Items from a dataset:
──────────────────────────────

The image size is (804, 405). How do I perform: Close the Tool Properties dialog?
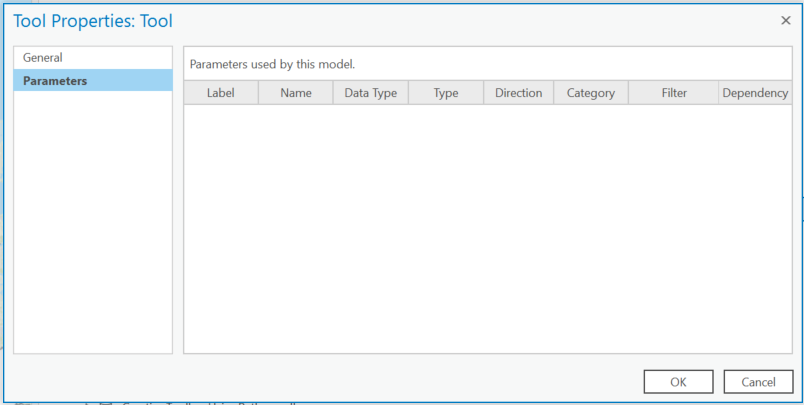(x=785, y=20)
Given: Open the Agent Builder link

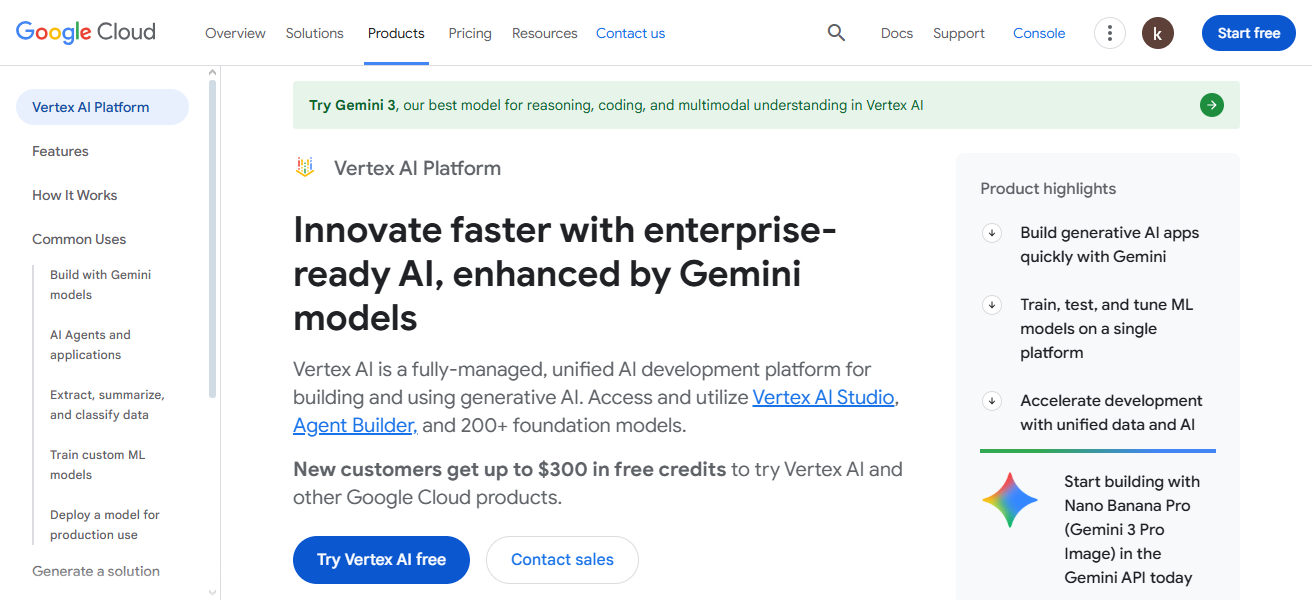Looking at the screenshot, I should (x=354, y=424).
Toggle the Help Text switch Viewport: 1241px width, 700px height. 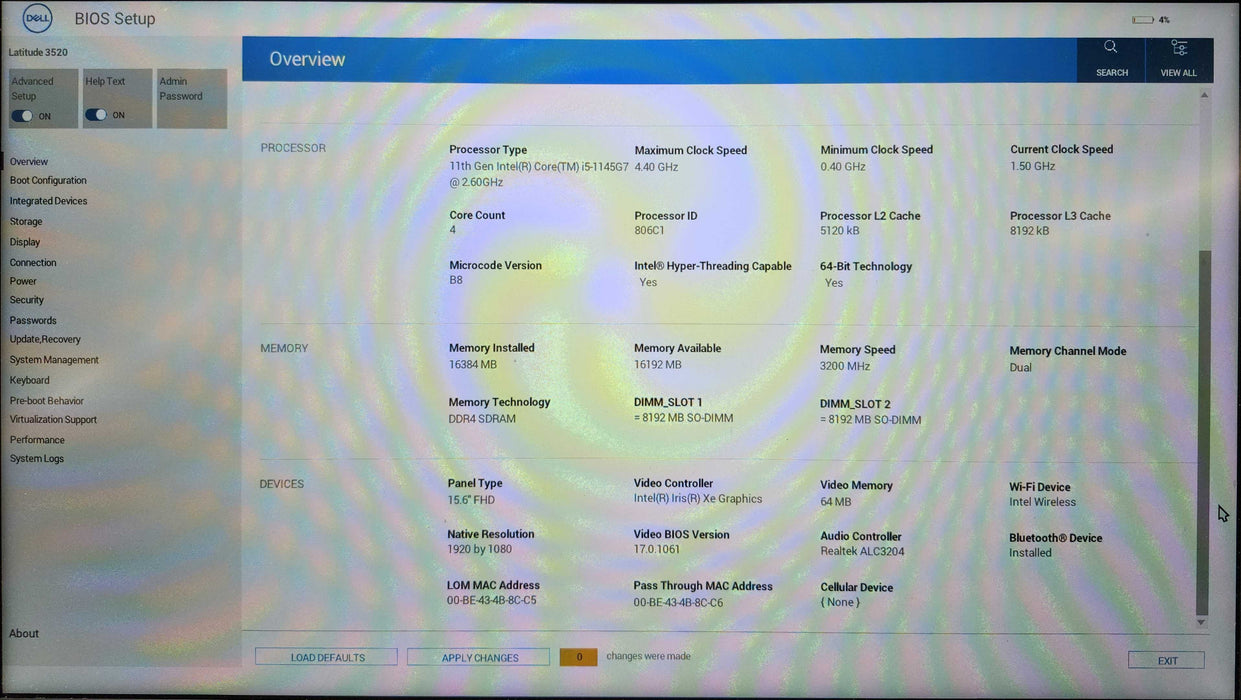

──────────────────────────────

▶ Task statement
Arrange the records, from the line that contains "Given: Open the Agent Builder link" through the end of the records, as a JSON list of strings with one string per line and no blank lines. Leave the pictures out of the answer.

▶ Finished answer
[
  "Given: Open the Agent Builder link",
  "Looking at the screenshot, I should (x=354, y=424).",
  "Toggle the Help Text switch Viewport: 1241px width, 700px height. "
]